● Dataset items:

::::

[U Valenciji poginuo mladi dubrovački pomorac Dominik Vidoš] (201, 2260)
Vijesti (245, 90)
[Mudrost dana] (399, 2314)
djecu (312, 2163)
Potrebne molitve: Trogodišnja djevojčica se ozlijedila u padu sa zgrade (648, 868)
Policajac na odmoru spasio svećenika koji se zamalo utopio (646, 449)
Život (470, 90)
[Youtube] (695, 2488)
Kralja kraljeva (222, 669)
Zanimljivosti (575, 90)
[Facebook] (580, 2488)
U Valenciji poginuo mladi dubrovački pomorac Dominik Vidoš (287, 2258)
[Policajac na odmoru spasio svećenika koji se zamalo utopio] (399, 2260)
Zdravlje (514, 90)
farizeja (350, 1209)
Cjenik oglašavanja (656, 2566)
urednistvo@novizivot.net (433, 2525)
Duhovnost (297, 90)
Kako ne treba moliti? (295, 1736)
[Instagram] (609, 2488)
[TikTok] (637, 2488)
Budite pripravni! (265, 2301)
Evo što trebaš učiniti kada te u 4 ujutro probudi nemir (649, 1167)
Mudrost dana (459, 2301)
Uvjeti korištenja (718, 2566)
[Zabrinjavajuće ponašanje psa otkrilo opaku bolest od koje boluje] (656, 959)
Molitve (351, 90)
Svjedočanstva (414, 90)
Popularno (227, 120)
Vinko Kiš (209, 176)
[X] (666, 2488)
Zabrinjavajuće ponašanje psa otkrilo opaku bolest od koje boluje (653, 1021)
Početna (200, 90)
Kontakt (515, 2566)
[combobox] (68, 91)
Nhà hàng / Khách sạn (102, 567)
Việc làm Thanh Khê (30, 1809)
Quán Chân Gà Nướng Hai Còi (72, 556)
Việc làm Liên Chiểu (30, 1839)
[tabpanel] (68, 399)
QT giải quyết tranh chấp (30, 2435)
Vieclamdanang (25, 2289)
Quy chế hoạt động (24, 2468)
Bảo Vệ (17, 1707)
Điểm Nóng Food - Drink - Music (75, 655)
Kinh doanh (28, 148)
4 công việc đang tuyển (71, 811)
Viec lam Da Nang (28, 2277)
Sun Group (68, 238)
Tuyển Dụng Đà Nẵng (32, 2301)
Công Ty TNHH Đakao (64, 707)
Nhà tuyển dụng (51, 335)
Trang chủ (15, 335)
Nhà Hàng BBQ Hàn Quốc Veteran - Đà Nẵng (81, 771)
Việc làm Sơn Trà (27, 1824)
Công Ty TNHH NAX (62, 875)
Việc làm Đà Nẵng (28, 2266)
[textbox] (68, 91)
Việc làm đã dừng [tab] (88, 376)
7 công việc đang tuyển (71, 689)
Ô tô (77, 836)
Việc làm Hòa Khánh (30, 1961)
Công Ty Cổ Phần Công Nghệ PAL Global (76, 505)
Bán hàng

::::

Go through the data and copy every line that includes "koji".

● Answer to the exercise:
Policajac na odmoru spasio svećenika koji se zamalo utopio (646, 449)
[Policajac na odmoru spasio svećenika koji se zamalo utopio] (399, 2260)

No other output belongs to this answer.